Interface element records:
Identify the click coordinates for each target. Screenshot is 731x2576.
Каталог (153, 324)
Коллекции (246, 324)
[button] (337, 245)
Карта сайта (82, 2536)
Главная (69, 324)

---

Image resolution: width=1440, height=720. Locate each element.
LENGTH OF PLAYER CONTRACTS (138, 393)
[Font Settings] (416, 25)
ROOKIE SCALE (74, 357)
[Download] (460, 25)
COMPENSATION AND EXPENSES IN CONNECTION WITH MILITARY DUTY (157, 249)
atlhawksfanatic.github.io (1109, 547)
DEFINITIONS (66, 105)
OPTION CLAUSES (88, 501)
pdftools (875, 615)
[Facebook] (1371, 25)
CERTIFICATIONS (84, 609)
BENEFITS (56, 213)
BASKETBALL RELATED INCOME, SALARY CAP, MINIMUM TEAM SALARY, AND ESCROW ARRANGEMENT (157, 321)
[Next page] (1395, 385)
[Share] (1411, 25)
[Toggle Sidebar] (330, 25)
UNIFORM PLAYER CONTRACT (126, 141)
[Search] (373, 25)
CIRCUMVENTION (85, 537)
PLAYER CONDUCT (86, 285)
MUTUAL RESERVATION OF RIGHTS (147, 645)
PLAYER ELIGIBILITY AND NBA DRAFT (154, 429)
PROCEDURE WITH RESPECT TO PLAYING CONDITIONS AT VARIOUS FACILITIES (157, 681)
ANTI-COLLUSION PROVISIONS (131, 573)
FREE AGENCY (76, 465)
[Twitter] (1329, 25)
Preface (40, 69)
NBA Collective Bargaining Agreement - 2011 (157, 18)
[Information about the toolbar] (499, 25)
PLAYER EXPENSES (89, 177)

PROBLEM DETAILS | Repeat the lines word for word, starting at the line that contains "[Twitter] (1329, 25)" and ending at the line that contains "PLAYER EXPENSES (89, 177)".

TASK SOLUTION |
[Twitter] (1329, 25)
Preface (40, 69)
NBA Collective Bargaining Agreement - 2011 (157, 18)
[Information about the toolbar] (499, 25)
PLAYER EXPENSES (89, 177)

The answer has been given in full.